[Pixel coordinate grounding data]
..........

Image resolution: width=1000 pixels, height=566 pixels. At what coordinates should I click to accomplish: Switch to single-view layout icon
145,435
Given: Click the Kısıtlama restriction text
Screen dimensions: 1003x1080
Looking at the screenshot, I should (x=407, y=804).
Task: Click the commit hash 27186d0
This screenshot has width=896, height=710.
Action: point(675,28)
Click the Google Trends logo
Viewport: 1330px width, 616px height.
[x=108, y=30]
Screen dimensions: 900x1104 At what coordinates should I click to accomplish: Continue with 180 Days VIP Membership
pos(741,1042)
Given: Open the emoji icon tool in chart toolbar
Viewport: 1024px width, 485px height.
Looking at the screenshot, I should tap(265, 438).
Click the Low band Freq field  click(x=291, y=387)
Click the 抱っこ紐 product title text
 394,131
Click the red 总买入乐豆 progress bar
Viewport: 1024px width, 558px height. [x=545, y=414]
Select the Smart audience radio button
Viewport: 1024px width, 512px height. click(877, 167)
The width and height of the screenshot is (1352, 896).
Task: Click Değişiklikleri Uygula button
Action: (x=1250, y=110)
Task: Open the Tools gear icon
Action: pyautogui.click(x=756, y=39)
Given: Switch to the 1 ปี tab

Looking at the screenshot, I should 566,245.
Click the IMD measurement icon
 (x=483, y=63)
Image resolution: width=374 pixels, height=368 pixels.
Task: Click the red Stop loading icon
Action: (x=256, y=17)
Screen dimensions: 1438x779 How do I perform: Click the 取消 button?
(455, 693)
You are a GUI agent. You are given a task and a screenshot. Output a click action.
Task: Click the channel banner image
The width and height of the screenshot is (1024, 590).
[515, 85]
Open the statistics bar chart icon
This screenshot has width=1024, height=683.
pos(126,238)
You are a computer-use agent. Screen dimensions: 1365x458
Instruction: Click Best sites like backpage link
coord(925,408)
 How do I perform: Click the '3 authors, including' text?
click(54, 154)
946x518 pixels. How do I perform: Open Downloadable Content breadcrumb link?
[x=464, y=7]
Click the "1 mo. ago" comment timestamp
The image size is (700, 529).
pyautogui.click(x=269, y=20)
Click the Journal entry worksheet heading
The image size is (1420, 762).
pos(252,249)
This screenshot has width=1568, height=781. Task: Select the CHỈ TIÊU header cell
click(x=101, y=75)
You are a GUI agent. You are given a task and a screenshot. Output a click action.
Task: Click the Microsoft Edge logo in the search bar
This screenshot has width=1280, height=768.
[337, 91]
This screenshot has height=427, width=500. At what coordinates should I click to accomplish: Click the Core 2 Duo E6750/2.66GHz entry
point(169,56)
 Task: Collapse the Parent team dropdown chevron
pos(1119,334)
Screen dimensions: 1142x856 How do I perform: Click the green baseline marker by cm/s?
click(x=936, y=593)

..........

## ABOUT THIS TASK
Retype the data in full, exactly.

## SOLUTION
Image resolution: width=1000 pixels, height=566 pixels. At what coordinates should I click to accomplish: Switch to single-view layout icon
145,435
Given: Click the Kısıtlama restriction text
Screen dimensions: 1003x1080
Looking at the screenshot, I should (x=407, y=804).
Task: Click the commit hash 27186d0
This screenshot has width=896, height=710.
Action: point(675,28)
Click the Google Trends logo
Viewport: 1330px width, 616px height.
[x=108, y=30]
Screen dimensions: 900x1104 At what coordinates should I click to accomplish: Continue with 180 Days VIP Membership
pos(741,1042)
Given: Open the emoji icon tool in chart toolbar
Viewport: 1024px width, 485px height.
Looking at the screenshot, I should tap(265, 438).
Click the Low band Freq field  click(x=291, y=387)
Click the 抱っこ紐 product title text
 394,131
Click the red 总买入乐豆 progress bar
Viewport: 1024px width, 558px height. [x=545, y=414]
Select the Smart audience radio button
Viewport: 1024px width, 512px height. click(877, 167)
The width and height of the screenshot is (1352, 896).
Task: Click Değişiklikleri Uygula button
Action: (x=1250, y=110)
Task: Open the Tools gear icon
Action: pyautogui.click(x=756, y=39)
Given: Switch to the 1 ปี tab

Looking at the screenshot, I should 566,245.
Click the IMD measurement icon
 (x=483, y=63)
Image resolution: width=374 pixels, height=368 pixels.
Task: Click the red Stop loading icon
Action: (x=256, y=17)
Screen dimensions: 1438x779 How do I perform: Click the 取消 button?
(455, 693)
You are a GUI agent. You are given a task and a screenshot. Output a click action.
Task: Click the channel banner image
The width and height of the screenshot is (1024, 590).
[515, 85]
Open the statistics bar chart icon
This screenshot has width=1024, height=683.
pos(126,238)
You are a computer-use agent. Screen dimensions: 1365x458
Instruction: Click Best sites like backpage link
coord(925,408)
 How do I perform: Click the '3 authors, including' text?
click(54, 154)
946x518 pixels. How do I perform: Open Downloadable Content breadcrumb link?
[x=464, y=7]
Click the "1 mo. ago" comment timestamp
The image size is (700, 529).
pyautogui.click(x=269, y=20)
Click the Journal entry worksheet heading
The image size is (1420, 762).
pos(252,249)
This screenshot has width=1568, height=781. Task: Select the CHỈ TIÊU header cell
click(x=101, y=75)
You are a GUI agent. You are given a task and a screenshot. Output a click action.
Task: Click the Microsoft Edge logo in the search bar
This screenshot has width=1280, height=768.
[337, 91]
This screenshot has height=427, width=500. At what coordinates should I click to accomplish: Click the Core 2 Duo E6750/2.66GHz entry
point(169,56)
 Task: Collapse the Parent team dropdown chevron
pos(1119,334)
Screen dimensions: 1142x856 How do I perform: Click the green baseline marker by cm/s?
click(x=936, y=593)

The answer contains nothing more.